The size of the credit depends primarily on household income and family size. The government estimates the cost of insurance minus how much it expects a household to contribute to the cost of the plan to determine the value of the credit[2]. In 2022, the expected contribution ranges from 0% to 8.5% of household income.

A Congressional Research Service report uses the example of a single person living in Lebanon, Kansas, with a household income of $19,320. In the example, this person would contribute 0% of their income to their insurance premium.

Americans receiving this credit have the option of receiving a discounted monthly premium instead of having a tax reduction at the end of the tax year. This “advance payment” is calculated using income information from the person’s marketplace application.

The information provided through a person’s application may be different than the final income and household size that they report on their tax return. In this case, the person must resolve the difference between the amount of advance premium tax credits they received and what they are eligible for when they file taxes.

In the 2019 tax year, about 5 million tax returns had received the wrong amount of advance payments. About 2 million tax returns showed advanced payments that were less than what they were eligible for, so they received a rebate. About 3 million returns showed advanced payments that were greater than what they were eligible for, meaning they had to pay the difference back to the government.

How has eligibility for the tax credit changed over time?

Until 2021, the tax credit was only available to people with an income between 100% and 400% of the federal poverty level. A single person who made between $13,590 and $54,360 would fall in this range in 2022.

In 2021, the American Rescue Plan Act expanded the eligibility of premium tax credits for two years by removing the income limit. The Inflation Reduction Act extended this expansion through 2025. The bill includes $24 billion for the premium tax credit program to operate for these additional three years.

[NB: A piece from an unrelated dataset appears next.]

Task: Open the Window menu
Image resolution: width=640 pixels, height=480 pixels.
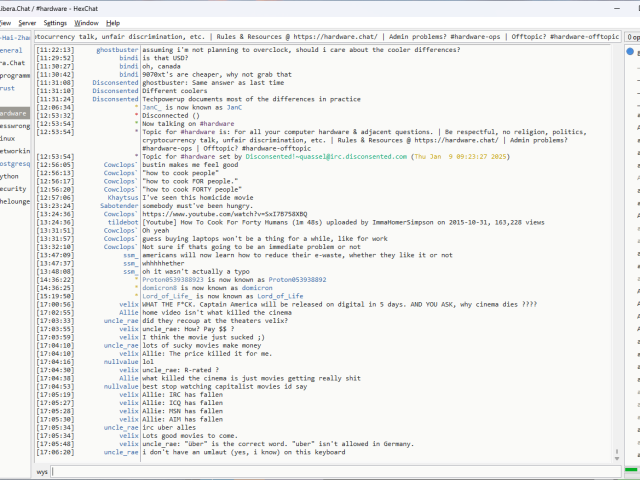Action: pyautogui.click(x=86, y=22)
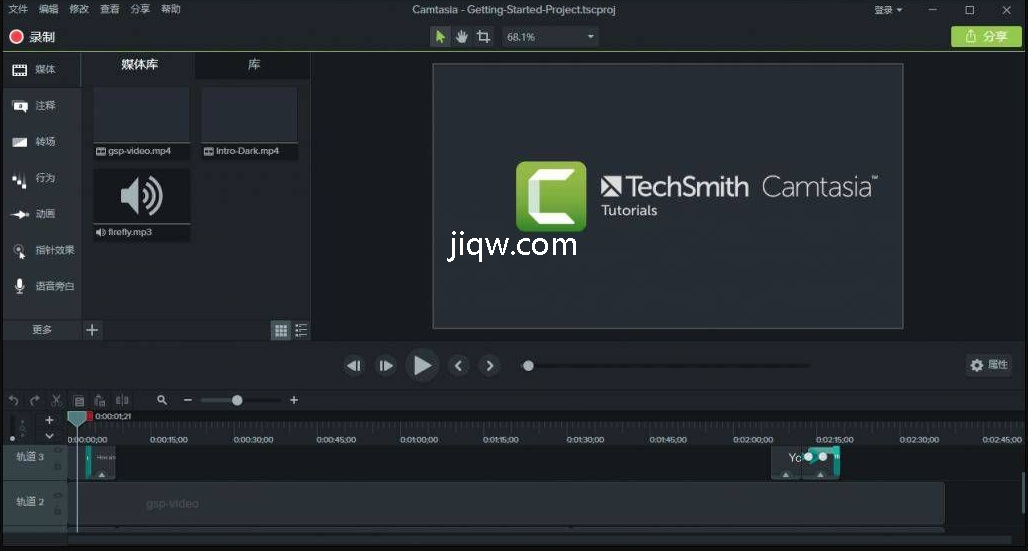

In 2022, the total number of Americans who received the tax credit increased by 28%. The number of people using the marketplace who had incomes over 400% of the poverty level more than doubled from the year prior.

What are cost-sharing reductions and who is eligible?

Cost-sharing reductions are available to people who are eligible for the premium tax credit but whose income falls between 100% and 250% of the federal poverty level. To receive the reductions, the eligible person must enroll in a “silver” marketplace plan[3]. It’s possible for someone to receive a premium tax credit and cost-sharing reductions.

Unlike the tax credit, cost-sharing reductions are applied directly to the cost of the health insurance plan. This includes reductions in the annual deductible and on individual copayments for care. It also decreases the maximum annual out-of-pocket cost for care.

The size of the cost reduction depends on the annual household income, household size, and state of residence.

Using the example from the Congressional Research Service report, an individual living in Lebanon, Kansas, making $19,320, would not pay more than $2,900 in healthcare costs related to their marketplace plan.

Members of federally recognized tribes and people who are shareholders of the Alaska Native Claims Settlement Act Corporation are eligible for further cost-sharing reductions.

About 5.5 million Americans – 54.8% of people who used the marketplace – received cost-sharing reductions in 2022. About 65% of those who received cost-sharing reductions were given the maximum discount available.

For more information on how the government assists with healthcare coverage, read USAFacts’ analysis of prescription drug negotiation in the Medicare program.


[1] The premium tax credit program started in 2015.

[2] To calculate the premium tax credit, the marketplace will start by identifying the second-lowest cost silver plan that that is available to each member of the household, called the “benchmark plan.” The amount of the credit is equal to the total cost of the benchmark plan (or plans) that would cover the family minus the individual or family’s expected contribution for coverage.

[3] Plans in the marketplace are placed in one of four categories based on premium costs and what's covered.